Menand, left, writes: “The European model, Judt says, was mostly an accident. There was no great political vision; necessity and pragmatism ruled the day. As [Foreign Affairs edtior Hamilton Fish] Armstrong wrote, you cannot eat ideology. A lot of what Americans take to be traditionally European is simply an artifact of the postwar scramble for survival, for example, national branding. The notion that cars made in Germany would ipso facto be better crafted than others, or that Italian-designed clothing, Belgian chocolates, French kitchenware, or Danish furniture were unquestionably the best to be had: this would have seemed curious indeed just a generation before, Judt writes. But it worked: Americans paid a premium for German engineering and Italian styling imagining that centuries of native craftsmanship lay behind them.”
(We bought a Volkswagen once. It was cheap, and it worked great in the snow drifts of Northern Vermont.)
Osborne responds: “That is much overstated. Fine machine tooling does indeed have a long German tradition. And the Italians have been known for elegant design for 500 years. But of course, if you want to destroy cultural identity and create a massive neoliberal global economy, history and culture have to be erased. It’s all just marketing, the sly neoliberal tells us.”
Menand writes: “From the provincial American point of view, the most striking change in the status of Europe is that it is no longer the place where Americans with intellectual, artistic, or just life style aspirations wish or even pretend to wish to be.”
(Scheisse! Call us provincials. We’ll still take the French côte d’azure for our vacations anytime.)

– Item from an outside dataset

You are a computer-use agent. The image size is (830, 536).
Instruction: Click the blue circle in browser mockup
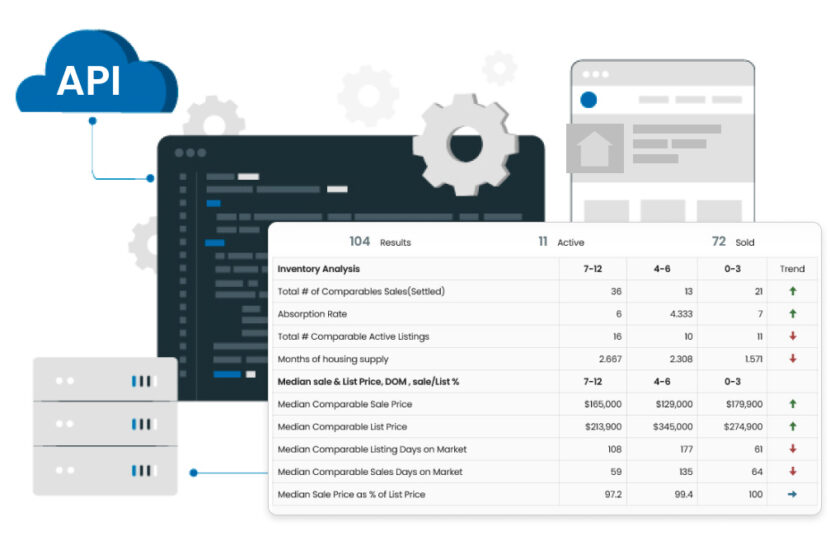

Osborne responds: “OK, Mr. American White Guy, go live in Toledo or Omaha. Forget Paris, Utrecht, Heidelberg, Sienna, Florence, Dresden, Salzburg, Copenhagen, Barcelona, Prague, and Amsterdam. There’s nothing quite like the wisdom of a closet neoliberal East Side Harvard professor writing for The New Yorker.”

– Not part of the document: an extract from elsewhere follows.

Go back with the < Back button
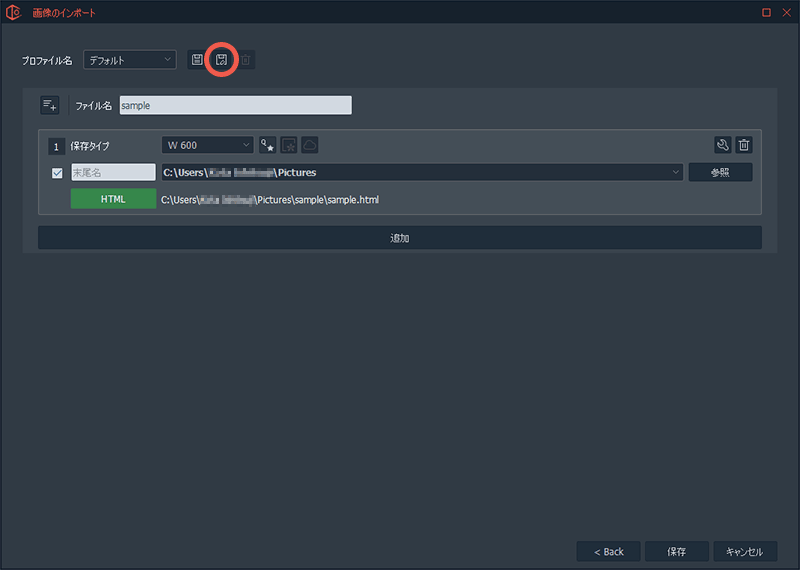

Menand writes: “Once, Europe was where all the new stuff seemed to be coming from. Then, some time in the nineteen-sixties, that stopped. Europe’s great cities are still fascinating to Americans, but the fascination is fundamentally touristic. They’re theme parks. Almost no one thinks that you can’t be a real writer or painter or sophisticated bon vivant unless you spend some time living in one of them. This is not a judgment on the splendors of American civilization; it’s just an observation about European civilization, and it bears on what sort of role in the world Europe will play during the rest of the century.”
Osborne responds: “The Harvard professor apparently hasn’t heard of Derrida, Foucault, Habermas, Henze, Stockhausen, Berio, Boulez, Beckett, Pinter, Pirondello, Fellini, Jean Renoir, and on and on. America is not nearly capable of producing intellectuals like these, because it does not even have the cultural infrastructure to support them. In fact, the American system, with institutions such as Hollywood, has already done much to destroy parts of Europe’s fine intellectual life, including its once-wonderful film industry. Someone please take Mr. Menand to a Fellini film or a concert of Berio’s ‘Sinfonia’ or a Beckett play before he turns into a complete Yankee imbecile.”
(Now that we’ve been hipped, we’re going to sit down to lunch and, like the rest of our compatriot imbeciles, devour yesterday’s turkey leftovers.)